Quanteneigenschaften wie die Verschränkung treten bei ultrakalten Temperaturen auf, also bei Temperaturen, bei denen kein anderer Bereich der Physik eine Bewegung feststellen kann. Bei diesen ultrakalten Temperaturen werden die Quanteneffekte von der atomaren Skala auf eine Skala ähnlich der Größe einer Zelle vergrößert. In Bezug auf die Größenordnung ist das so, als ob eine Person einen ganzen Berg bewegen könnte. „Viele Konzepte in der Physik werden klarer, wenn man sie von Grund auf aufbaut“, so Léonard. „Mit meiner Gruppe arbeite ich daran, die Quantenwelt zum Leben zu erwecken – wir machen sie also sichtbar. Wir erforschen die Quanteneigenschaften der Materie buchstäblich vor unseren Augen. Dafür verwenden wir optische Mikroskope und Fluoreszenz.“
Wie ein Brettspiel
Léonard ist fasziniert von den atomaren Teilchen und ihren Quantenwechselwirkungen, die ihre eigenen Regeln haben. „Das Schöne an der Quantenwelt ist, dass Wissenschafter:innen, sobald sie ihre Regeln verstanden haben, sie wie ein Brettspiel behandeln können. In der Quantenmechanik sind Dinge möglich, die wir uns in unserer greifbaren Welt nur schwer vorstellen können“, erklärt er. Die Léonard Gruppe akzeptiert diese Regeln und lernt, das Spiel zu spielen, um neue Phänomene in den Quantenzuständen der Materie aufzudecken.

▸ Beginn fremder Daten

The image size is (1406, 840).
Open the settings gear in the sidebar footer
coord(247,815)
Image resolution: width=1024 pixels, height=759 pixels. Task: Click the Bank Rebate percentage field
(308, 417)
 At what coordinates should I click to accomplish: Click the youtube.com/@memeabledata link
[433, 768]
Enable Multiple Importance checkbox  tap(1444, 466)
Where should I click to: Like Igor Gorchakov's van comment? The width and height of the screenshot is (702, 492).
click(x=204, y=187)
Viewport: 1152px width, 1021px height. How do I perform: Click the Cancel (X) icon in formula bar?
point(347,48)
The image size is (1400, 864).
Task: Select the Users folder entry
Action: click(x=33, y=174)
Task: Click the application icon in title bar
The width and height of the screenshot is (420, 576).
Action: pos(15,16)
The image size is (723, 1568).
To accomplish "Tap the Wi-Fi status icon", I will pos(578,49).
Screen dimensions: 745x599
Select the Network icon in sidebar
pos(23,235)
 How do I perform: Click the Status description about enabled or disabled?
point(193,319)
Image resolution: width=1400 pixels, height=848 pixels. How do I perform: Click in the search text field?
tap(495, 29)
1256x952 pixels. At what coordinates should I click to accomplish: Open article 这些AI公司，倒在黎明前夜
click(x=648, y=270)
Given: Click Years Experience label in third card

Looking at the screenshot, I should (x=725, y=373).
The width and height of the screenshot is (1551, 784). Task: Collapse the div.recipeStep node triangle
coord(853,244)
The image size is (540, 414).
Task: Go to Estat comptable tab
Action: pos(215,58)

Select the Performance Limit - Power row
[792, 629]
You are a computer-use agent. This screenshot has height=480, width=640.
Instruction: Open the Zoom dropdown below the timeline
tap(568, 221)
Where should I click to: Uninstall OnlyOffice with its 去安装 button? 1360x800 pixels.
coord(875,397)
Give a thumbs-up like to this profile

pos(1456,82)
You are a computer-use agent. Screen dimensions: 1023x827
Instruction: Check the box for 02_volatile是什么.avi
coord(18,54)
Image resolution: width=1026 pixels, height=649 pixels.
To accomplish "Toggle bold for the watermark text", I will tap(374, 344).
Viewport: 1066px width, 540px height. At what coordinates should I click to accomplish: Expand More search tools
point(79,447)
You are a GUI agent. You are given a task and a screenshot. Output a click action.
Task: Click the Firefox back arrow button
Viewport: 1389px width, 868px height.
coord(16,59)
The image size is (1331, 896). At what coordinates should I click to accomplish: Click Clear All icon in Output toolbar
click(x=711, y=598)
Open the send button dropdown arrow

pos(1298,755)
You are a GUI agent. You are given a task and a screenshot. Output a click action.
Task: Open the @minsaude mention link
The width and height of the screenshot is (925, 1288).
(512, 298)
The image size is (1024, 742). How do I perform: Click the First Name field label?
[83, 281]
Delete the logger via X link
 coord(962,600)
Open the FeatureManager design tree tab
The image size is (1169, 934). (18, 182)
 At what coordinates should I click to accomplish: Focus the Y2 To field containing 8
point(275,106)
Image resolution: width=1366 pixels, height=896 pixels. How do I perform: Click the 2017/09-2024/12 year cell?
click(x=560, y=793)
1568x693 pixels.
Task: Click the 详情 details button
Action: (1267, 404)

Einzelne Atome mit einer Pinzette fangen
In einem kürzlich erzielten Durchbruch gelang es der Léonard Gruppe, einzelne Atome in einer Anordnung optischer Pinzetten einzufangen. Optische Pinzetten sind fokussierte Strahlen, die einzelne Atome festhalten und bewegen, sodass Wissenschafter:innen sie unter dem Mikroskop mittels Fluoreszenz betrachten können. Die Atome können in regelmäßigen Abständen oder gar willkürlich angeordnet werden, sodass sie auf programmierte Weise interagieren können. Diese Arbeit wird der Léonard Gruppe letztlich dabei helfen, Quantencomputer und -simulationen zu verbessern.
Ein exzellenter Werdegang
Nach seinem Doktorat an der ETH Zürich führte es Léonard als Postdoc nach Harvard, bevor er seine Forschungsgruppe an der Technischen Universität Wien gründete. Jetzt freut sich Léonard auf seinen Neustart am ISTA. „Das ISTA bietet ein außergewöhnlich inspirierendes Forschungsumfeld, und ich schätze den Austausch mit Wissenschafter:innen aus verschiedenen Bereichen sehr. Ich freue mich darauf, mein eigenes hochmodernes Labor aufzubauen und fühle mich hier gut unterstützt.“
Im Laufe des kommenden Jahres wird Léonards bestehende Gruppe an der TU Wien auch ans ISTA im niederösterreichischen Klosterneuburg übersiedeln. In diesem neuen Umfeld werden sie neue Wege in ihrer Forschung beschreiten.